J’ai eu la chance de discuter, depuis le début de la pandémie, avec des dizaines d’experts du milieu de la santé : médecins, microbiologistes, virologues, chercheurs, professeurs, etc. Ils sont unanimes sur la question. La pandémie est réelle et le virus est dangereux. Et « Off Record », aucun d’entre eux ne m’a mentionné être bâillonné par son ordre professionnel ou obligé d’appuyer le discours du gouvernement. Oui, bien que peu nombreuses, il y a des voix divergentes sur la planète, mais encore une fois le consensus scientifique mondial est clair. S’il devait y avoir complot ou fraude, les journalistes d’enquête le découvriront, et non pas Roger qui regarde des vidéos sur YouTube dans son sous-sol.

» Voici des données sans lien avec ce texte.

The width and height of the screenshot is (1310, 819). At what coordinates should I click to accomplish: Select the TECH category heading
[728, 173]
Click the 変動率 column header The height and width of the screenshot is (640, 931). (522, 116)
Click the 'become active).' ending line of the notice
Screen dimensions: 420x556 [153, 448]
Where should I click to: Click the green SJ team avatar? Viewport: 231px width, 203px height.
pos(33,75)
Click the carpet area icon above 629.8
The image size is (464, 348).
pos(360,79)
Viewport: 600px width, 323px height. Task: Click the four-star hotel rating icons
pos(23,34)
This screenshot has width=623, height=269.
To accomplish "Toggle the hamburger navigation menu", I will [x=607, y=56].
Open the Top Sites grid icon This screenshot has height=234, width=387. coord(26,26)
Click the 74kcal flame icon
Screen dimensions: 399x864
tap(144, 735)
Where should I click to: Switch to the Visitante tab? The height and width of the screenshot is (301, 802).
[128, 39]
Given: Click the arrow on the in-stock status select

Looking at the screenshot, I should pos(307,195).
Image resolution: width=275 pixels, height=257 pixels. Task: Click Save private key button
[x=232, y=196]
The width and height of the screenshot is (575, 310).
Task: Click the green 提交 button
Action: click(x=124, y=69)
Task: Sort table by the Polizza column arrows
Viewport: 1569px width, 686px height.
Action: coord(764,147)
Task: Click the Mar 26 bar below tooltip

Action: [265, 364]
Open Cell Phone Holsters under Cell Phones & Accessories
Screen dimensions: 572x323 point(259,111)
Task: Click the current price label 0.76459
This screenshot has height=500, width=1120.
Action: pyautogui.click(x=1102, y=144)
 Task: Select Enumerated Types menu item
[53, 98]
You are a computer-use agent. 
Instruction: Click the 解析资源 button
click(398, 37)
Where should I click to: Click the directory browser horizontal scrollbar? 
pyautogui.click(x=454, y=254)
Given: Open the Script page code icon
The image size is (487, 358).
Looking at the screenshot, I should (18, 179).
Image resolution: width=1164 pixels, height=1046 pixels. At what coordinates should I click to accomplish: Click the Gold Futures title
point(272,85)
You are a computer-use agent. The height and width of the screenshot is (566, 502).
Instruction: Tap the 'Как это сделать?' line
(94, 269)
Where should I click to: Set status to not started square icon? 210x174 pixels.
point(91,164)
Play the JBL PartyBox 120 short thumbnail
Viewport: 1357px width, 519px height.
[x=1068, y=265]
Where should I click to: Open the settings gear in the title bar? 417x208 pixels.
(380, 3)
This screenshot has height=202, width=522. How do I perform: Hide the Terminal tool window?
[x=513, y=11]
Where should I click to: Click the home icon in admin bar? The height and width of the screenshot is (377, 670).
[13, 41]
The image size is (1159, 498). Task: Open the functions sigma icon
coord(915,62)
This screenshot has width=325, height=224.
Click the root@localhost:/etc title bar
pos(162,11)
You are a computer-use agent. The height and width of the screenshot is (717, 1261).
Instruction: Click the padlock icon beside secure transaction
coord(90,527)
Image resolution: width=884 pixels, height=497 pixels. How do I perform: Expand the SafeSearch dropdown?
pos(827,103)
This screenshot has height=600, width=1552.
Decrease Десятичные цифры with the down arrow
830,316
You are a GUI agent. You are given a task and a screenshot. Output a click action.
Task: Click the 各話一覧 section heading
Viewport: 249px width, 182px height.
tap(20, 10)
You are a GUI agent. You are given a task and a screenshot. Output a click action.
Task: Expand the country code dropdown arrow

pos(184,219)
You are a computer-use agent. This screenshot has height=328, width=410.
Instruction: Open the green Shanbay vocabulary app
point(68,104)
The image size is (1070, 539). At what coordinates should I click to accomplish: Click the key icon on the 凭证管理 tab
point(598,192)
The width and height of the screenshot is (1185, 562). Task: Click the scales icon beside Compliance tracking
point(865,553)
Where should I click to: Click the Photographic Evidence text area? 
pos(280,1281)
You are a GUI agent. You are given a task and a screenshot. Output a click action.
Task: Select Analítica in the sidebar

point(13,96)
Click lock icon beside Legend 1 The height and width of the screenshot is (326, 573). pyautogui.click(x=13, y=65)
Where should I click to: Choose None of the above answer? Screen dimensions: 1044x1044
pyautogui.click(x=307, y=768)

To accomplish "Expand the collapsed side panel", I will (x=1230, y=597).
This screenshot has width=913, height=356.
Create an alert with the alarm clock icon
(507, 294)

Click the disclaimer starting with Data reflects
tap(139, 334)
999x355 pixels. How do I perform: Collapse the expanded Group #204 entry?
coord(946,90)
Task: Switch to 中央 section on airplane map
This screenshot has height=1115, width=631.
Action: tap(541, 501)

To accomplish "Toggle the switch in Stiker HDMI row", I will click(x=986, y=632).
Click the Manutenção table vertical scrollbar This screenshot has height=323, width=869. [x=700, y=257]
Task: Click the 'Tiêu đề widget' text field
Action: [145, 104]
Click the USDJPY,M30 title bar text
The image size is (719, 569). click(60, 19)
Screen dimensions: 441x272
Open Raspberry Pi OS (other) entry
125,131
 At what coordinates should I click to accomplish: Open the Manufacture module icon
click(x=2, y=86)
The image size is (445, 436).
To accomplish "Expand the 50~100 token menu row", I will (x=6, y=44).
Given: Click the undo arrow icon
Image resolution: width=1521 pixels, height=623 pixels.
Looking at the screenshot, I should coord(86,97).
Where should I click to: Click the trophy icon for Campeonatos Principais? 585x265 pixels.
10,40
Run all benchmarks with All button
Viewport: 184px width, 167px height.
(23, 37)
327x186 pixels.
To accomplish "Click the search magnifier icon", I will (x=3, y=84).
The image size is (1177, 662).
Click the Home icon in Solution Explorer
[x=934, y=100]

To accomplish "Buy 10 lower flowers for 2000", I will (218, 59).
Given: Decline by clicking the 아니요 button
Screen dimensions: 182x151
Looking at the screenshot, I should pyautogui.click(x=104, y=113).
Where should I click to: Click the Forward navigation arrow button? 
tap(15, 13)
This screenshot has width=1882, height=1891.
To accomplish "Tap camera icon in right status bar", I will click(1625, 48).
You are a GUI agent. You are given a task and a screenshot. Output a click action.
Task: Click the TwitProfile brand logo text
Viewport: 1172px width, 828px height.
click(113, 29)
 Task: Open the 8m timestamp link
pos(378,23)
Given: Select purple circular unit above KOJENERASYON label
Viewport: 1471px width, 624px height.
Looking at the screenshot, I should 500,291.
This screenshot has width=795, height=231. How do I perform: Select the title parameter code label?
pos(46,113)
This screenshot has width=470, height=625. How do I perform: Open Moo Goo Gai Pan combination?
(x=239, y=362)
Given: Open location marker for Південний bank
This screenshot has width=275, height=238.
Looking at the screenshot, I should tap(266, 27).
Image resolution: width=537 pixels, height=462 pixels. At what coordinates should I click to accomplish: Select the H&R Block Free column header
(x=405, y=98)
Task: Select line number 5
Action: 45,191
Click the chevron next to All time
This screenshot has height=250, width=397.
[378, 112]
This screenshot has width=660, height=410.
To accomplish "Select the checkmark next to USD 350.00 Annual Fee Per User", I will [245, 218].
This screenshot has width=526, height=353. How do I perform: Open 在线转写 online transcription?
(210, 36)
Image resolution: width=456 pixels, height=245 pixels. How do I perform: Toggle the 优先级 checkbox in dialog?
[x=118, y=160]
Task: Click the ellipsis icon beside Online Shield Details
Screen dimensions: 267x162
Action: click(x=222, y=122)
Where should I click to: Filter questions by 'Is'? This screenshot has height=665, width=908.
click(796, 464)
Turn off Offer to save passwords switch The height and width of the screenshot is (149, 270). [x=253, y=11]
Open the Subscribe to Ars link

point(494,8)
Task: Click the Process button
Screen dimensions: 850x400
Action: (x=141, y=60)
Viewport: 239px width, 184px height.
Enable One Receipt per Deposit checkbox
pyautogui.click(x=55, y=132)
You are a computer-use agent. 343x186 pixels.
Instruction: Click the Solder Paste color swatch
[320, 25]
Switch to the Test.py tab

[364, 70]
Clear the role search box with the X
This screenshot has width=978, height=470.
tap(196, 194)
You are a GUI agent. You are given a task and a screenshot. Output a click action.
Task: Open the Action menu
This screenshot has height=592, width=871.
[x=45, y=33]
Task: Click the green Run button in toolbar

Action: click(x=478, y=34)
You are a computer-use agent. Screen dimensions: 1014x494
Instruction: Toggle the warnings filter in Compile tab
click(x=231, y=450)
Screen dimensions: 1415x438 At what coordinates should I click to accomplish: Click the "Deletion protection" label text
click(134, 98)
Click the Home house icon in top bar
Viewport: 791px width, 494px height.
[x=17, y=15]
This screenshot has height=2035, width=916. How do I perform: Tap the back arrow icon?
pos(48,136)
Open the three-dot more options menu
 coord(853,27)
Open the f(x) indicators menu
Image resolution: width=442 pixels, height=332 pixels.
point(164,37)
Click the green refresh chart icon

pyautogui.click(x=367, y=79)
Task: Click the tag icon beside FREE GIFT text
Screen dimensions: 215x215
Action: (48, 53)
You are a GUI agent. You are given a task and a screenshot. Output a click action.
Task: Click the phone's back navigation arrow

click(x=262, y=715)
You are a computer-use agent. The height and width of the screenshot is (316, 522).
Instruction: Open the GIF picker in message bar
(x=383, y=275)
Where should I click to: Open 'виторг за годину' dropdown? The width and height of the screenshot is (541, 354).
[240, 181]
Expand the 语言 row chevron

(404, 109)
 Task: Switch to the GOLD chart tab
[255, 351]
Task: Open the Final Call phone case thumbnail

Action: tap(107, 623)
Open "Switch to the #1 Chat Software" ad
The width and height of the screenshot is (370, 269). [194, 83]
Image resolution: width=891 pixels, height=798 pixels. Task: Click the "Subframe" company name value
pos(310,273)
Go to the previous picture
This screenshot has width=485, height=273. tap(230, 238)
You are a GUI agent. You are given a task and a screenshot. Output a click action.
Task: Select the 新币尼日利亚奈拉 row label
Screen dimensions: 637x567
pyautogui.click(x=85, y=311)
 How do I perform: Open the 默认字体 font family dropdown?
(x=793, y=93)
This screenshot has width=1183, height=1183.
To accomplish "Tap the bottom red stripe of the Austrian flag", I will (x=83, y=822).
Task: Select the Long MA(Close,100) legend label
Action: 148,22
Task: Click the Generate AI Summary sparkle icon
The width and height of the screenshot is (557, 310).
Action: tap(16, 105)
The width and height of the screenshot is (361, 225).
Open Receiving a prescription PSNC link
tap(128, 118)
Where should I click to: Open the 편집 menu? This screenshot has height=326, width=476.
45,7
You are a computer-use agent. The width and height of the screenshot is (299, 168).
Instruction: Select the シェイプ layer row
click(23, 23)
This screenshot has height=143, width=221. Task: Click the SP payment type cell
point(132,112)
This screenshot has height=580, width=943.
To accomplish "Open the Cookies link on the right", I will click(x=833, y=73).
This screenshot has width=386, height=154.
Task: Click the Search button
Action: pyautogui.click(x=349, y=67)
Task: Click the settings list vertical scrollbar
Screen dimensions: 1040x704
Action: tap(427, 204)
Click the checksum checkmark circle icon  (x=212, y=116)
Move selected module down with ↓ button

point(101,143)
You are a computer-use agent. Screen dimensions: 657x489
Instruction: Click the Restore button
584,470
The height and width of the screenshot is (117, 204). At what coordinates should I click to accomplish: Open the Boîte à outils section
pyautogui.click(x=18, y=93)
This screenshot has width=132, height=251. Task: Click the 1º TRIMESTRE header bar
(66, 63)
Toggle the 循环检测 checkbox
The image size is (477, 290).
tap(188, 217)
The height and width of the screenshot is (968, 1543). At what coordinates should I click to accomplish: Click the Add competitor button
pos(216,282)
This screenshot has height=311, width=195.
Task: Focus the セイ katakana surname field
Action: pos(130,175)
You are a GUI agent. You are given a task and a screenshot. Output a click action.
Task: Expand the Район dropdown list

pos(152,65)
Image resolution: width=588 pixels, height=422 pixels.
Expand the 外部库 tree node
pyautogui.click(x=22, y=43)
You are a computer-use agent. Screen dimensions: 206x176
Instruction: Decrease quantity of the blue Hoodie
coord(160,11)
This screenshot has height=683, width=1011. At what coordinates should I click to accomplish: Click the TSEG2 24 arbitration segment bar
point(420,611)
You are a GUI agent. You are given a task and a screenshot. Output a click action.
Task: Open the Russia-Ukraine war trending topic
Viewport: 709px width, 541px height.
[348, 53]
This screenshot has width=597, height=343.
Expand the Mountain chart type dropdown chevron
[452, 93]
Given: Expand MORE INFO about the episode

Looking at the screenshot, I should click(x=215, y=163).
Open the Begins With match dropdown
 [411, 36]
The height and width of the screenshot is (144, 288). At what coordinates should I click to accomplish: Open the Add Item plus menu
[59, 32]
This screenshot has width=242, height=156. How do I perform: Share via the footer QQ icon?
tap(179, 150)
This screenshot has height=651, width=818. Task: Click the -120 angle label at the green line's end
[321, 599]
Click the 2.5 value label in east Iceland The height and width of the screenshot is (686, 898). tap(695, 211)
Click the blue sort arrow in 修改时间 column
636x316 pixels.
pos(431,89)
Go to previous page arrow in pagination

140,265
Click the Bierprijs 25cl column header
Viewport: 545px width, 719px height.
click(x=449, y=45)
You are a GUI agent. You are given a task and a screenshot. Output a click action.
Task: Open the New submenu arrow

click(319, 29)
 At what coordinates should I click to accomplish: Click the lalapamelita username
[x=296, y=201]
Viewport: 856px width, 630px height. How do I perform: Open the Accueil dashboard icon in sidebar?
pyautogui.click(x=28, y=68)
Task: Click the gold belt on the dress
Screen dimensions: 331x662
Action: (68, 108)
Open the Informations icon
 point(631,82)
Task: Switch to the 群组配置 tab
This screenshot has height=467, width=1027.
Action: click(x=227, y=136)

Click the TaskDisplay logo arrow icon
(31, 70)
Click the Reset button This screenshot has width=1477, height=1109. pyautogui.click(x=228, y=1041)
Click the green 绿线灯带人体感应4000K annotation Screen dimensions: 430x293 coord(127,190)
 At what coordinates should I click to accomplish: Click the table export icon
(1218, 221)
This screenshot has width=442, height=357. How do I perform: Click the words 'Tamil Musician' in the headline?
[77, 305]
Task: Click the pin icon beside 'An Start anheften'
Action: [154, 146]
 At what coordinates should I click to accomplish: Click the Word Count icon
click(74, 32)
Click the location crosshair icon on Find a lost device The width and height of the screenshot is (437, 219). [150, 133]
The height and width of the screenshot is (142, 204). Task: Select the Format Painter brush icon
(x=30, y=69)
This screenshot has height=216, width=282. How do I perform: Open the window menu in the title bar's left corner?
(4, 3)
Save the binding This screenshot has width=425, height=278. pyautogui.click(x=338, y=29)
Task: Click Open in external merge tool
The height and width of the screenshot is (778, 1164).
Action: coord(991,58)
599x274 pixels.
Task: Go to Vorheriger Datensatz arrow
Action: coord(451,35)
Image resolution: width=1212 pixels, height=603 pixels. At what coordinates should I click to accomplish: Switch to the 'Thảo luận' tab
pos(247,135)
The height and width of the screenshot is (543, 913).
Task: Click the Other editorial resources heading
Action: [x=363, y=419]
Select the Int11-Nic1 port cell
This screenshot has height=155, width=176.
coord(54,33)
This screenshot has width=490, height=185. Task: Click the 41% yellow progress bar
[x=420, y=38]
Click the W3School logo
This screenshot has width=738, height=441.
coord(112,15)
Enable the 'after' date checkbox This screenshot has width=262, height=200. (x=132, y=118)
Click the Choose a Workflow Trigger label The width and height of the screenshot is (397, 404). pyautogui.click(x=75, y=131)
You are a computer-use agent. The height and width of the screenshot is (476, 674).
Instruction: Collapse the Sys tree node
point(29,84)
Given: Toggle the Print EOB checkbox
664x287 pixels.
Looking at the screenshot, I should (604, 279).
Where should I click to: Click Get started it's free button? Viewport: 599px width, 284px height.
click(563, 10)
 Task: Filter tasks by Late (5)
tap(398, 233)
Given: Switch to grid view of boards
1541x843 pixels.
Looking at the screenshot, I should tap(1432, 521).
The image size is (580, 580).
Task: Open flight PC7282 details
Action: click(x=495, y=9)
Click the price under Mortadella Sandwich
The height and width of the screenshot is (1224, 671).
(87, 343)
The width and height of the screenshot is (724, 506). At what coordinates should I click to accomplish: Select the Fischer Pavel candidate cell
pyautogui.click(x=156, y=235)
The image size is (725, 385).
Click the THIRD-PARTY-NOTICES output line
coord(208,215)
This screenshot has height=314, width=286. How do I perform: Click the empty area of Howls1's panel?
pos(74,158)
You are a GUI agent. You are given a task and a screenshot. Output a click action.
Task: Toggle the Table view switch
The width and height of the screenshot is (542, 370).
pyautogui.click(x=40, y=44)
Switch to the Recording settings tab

Bref, les médias assument encore pleinement leur rôle de quatrième pouvoir et sont essentiels en démocratie. Au même titre que les politiciens, les médias ne méritent pas d’être varlopés gratuitement sur les réseaux sociaux et de subir des menaces. Soyez respectueux, svp. Cette pandémie mondiale, c’est aussi une première pour les journalistes qui doivent constamment naviguer entre information et désinformation. Mais soyez sans crainte, la recherche des faits est encore au cœur du travail journalistique, du moins je l’espère, et ici à L’Avantage comme ailleurs l’intégrité, l’impartialité et la rigueur n’ont pas de prix.

Serge Dionne
Chef de contenu
L’Avantage Rimouski

Commentaires

20 avril 2021

Nestor Turcotte

Qu'attendez-vous pour parler du parcours plus que sinueux des baccalauréats de Pascal Bérubé ?

20 avril 2021

Claude Tremblay

Bravo M. Dionne, Très beau texte. Vous venez de convaincre un nouveau lecteur. Au plaisir de vous suivre! Claude

21 avril 2021

Claude Laroche

Rafraichissant comme texte. Merci pour votre travail et celui de tous les journalistes qui pratiquent leur métier comme il se doit!